--- WORK ORDER ---
Transcribe the listing word for word. Begin at its first line and end with the line containing "szüksége (171, 1349)".

--- RECORDS TO USE ---
#####
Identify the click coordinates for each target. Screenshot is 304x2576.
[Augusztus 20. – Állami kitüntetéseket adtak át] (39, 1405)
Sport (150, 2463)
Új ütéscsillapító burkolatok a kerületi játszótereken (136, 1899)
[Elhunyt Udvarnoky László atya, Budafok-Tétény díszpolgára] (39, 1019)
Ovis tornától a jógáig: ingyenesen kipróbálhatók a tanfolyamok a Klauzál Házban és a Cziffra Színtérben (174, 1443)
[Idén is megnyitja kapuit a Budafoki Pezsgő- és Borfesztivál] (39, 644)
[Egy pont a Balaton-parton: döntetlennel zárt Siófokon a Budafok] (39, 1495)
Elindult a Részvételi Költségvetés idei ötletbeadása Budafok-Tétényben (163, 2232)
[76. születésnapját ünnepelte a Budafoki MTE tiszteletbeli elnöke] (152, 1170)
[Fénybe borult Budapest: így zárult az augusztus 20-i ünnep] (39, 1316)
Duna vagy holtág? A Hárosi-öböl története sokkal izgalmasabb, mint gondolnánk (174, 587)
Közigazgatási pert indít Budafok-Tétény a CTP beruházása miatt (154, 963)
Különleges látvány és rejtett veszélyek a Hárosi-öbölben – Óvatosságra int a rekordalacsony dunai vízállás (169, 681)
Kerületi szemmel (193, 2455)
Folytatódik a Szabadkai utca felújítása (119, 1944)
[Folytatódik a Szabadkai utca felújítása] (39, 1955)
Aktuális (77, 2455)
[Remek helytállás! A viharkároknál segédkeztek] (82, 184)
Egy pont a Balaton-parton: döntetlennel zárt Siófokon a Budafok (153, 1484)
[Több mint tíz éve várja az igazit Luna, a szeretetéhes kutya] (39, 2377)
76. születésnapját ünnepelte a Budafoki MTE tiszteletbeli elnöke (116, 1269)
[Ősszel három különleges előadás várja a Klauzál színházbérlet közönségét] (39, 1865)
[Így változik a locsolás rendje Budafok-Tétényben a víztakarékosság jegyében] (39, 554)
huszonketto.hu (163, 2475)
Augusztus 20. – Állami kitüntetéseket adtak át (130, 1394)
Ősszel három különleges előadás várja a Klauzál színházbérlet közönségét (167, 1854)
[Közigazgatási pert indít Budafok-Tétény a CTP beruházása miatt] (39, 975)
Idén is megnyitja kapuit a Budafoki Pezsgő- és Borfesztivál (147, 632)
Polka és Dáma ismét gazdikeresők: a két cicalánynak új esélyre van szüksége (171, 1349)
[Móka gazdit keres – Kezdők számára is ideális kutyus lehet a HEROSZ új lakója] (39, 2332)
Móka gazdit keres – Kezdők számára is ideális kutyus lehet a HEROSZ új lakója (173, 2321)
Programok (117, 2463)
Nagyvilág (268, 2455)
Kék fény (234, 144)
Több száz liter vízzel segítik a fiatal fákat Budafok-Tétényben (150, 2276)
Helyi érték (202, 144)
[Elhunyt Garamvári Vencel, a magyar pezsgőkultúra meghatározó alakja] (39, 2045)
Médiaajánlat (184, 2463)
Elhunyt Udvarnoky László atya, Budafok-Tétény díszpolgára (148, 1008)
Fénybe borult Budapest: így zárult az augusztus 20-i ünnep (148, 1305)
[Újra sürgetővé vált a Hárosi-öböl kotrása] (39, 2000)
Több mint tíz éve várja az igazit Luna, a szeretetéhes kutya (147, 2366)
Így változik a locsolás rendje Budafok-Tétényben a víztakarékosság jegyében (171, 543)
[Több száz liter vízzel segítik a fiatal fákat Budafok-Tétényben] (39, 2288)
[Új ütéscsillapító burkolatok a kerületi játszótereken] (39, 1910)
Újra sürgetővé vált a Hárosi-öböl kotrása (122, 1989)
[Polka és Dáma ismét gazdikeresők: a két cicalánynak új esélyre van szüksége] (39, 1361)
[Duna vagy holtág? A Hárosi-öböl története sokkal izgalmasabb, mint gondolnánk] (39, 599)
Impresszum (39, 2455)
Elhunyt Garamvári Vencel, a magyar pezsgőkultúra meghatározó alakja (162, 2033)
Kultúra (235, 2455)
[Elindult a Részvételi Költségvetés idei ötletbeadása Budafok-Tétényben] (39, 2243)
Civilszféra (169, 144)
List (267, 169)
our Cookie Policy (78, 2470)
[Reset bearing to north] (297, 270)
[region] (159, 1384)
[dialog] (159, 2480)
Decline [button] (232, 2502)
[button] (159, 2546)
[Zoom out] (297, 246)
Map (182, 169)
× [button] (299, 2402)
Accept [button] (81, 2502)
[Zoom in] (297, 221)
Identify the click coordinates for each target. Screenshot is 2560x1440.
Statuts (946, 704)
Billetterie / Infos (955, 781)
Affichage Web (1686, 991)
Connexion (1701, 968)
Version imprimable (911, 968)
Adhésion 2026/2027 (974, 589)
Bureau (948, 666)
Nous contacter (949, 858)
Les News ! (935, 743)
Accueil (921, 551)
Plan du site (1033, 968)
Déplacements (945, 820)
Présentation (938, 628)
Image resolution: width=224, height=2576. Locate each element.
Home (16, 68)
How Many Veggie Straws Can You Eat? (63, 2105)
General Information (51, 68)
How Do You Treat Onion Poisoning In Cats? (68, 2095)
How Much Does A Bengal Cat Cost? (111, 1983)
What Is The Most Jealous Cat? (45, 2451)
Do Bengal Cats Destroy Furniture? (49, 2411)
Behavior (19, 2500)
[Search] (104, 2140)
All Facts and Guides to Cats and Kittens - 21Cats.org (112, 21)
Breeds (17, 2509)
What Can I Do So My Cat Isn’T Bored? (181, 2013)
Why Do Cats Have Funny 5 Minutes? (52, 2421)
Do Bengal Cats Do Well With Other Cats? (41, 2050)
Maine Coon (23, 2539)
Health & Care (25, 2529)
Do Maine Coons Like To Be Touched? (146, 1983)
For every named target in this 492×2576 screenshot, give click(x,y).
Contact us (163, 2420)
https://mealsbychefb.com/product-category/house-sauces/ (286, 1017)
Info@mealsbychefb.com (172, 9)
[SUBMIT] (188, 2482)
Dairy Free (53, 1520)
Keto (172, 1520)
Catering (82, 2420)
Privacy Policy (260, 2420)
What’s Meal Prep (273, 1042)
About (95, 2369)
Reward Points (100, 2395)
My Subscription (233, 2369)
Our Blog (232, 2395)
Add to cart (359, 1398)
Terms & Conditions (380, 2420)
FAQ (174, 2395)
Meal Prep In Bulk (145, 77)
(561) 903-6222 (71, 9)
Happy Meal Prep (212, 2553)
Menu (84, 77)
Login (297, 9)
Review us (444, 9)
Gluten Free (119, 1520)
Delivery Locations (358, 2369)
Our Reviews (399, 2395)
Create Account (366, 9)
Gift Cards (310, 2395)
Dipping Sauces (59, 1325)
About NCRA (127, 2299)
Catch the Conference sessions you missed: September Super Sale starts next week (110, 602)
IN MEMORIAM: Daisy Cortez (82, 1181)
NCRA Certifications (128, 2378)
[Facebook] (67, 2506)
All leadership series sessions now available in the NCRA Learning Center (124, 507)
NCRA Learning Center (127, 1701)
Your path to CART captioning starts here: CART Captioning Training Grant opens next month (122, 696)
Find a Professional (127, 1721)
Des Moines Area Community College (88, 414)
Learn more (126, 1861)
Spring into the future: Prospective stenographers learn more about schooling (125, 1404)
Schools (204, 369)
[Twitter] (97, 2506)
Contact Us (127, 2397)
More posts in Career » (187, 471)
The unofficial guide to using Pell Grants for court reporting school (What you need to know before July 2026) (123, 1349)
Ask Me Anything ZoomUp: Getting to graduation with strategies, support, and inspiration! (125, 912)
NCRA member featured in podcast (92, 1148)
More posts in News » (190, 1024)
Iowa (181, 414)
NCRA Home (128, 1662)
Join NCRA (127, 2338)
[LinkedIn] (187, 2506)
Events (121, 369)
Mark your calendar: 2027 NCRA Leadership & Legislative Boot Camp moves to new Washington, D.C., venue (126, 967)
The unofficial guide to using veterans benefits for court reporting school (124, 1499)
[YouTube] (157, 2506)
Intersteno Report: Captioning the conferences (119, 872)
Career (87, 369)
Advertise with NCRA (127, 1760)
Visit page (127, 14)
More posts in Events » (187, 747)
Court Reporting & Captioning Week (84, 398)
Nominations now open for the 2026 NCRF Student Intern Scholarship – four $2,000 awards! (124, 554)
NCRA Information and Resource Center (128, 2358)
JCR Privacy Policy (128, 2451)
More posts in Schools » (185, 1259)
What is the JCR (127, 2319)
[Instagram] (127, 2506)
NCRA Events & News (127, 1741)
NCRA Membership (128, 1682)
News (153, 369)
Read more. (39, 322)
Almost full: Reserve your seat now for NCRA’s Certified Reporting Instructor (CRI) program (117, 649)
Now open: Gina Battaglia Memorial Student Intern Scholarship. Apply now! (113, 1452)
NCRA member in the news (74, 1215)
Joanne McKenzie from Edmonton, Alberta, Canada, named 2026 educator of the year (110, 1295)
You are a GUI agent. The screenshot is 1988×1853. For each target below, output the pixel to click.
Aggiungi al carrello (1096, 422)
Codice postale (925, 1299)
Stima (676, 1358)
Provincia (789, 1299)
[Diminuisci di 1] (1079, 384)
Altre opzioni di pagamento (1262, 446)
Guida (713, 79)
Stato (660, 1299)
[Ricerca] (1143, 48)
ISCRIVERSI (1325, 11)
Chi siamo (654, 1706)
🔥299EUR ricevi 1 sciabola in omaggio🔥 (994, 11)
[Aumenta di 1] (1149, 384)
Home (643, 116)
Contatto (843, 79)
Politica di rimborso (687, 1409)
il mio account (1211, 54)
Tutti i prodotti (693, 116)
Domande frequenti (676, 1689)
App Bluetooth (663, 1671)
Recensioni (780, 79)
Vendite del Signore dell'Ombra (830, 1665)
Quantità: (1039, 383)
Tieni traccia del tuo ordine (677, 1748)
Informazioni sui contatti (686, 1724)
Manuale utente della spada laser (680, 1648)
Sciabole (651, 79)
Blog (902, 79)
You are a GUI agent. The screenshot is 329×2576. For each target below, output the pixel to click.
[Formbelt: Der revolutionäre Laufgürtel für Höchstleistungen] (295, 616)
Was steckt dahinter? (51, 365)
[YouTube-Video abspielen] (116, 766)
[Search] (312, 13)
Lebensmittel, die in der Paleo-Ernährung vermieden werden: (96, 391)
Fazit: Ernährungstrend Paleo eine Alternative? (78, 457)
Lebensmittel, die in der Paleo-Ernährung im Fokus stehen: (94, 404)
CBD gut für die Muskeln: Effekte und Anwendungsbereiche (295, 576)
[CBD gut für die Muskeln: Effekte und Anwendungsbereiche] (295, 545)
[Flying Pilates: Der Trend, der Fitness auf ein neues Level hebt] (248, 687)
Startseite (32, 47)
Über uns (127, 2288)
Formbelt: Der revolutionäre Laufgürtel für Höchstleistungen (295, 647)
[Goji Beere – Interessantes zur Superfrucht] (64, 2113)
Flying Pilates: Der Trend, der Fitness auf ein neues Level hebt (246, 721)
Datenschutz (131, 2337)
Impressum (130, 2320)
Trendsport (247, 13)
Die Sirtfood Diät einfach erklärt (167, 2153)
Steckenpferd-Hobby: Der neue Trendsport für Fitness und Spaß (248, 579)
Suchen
#####
--- YOUR RESPONSE ---
Identify the click coordinates for each target. Screenshot is 304x2576.
[Augusztus 20. – Állami kitüntetéseket adtak át] (39, 1405)
Sport (150, 2463)
Új ütéscsillapító burkolatok a kerületi játszótereken (136, 1899)
[Elhunyt Udvarnoky László atya, Budafok-Tétény díszpolgára] (39, 1019)
Ovis tornától a jógáig: ingyenesen kipróbálhatók a tanfolyamok a Klauzál Házban és a Cziffra Színtérben (174, 1443)
[Idén is megnyitja kapuit a Budafoki Pezsgő- és Borfesztivál] (39, 644)
[Egy pont a Balaton-parton: döntetlennel zárt Siófokon a Budafok] (39, 1495)
Elindult a Részvételi Költségvetés idei ötletbeadása Budafok-Tétényben (163, 2232)
[76. születésnapját ünnepelte a Budafoki MTE tiszteletbeli elnöke] (152, 1170)
[Fénybe borult Budapest: így zárult az augusztus 20-i ünnep] (39, 1316)
Duna vagy holtág? A Hárosi-öböl története sokkal izgalmasabb, mint gondolnánk (174, 587)
Közigazgatási pert indít Budafok-Tétény a CTP beruházása miatt (154, 963)
Különleges látvány és rejtett veszélyek a Hárosi-öbölben – Óvatosságra int a rekordalacsony dunai vízállás (169, 681)
Kerületi szemmel (193, 2455)
Folytatódik a Szabadkai utca felújítása (119, 1944)
[Folytatódik a Szabadkai utca felújítása] (39, 1955)
Aktuális (77, 2455)
[Remek helytállás! A viharkároknál segédkeztek] (82, 184)
Egy pont a Balaton-parton: döntetlennel zárt Siófokon a Budafok (153, 1484)
[Több mint tíz éve várja az igazit Luna, a szeretetéhes kutya] (39, 2377)
76. születésnapját ünnepelte a Budafoki MTE tiszteletbeli elnöke (116, 1269)
[Ősszel három különleges előadás várja a Klauzál színházbérlet közönségét] (39, 1865)
[Így változik a locsolás rendje Budafok-Tétényben a víztakarékosság jegyében] (39, 554)
huszonketto.hu (163, 2475)
Augusztus 20. – Állami kitüntetéseket adtak át (130, 1394)
Ősszel három különleges előadás várja a Klauzál színházbérlet közönségét (167, 1854)
[Közigazgatási pert indít Budafok-Tétény a CTP beruházása miatt] (39, 975)
Idén is megnyitja kapuit a Budafoki Pezsgő- és Borfesztivál (147, 632)
Polka és Dáma ismét gazdikeresők: a két cicalánynak új esélyre van szüksége (171, 1349)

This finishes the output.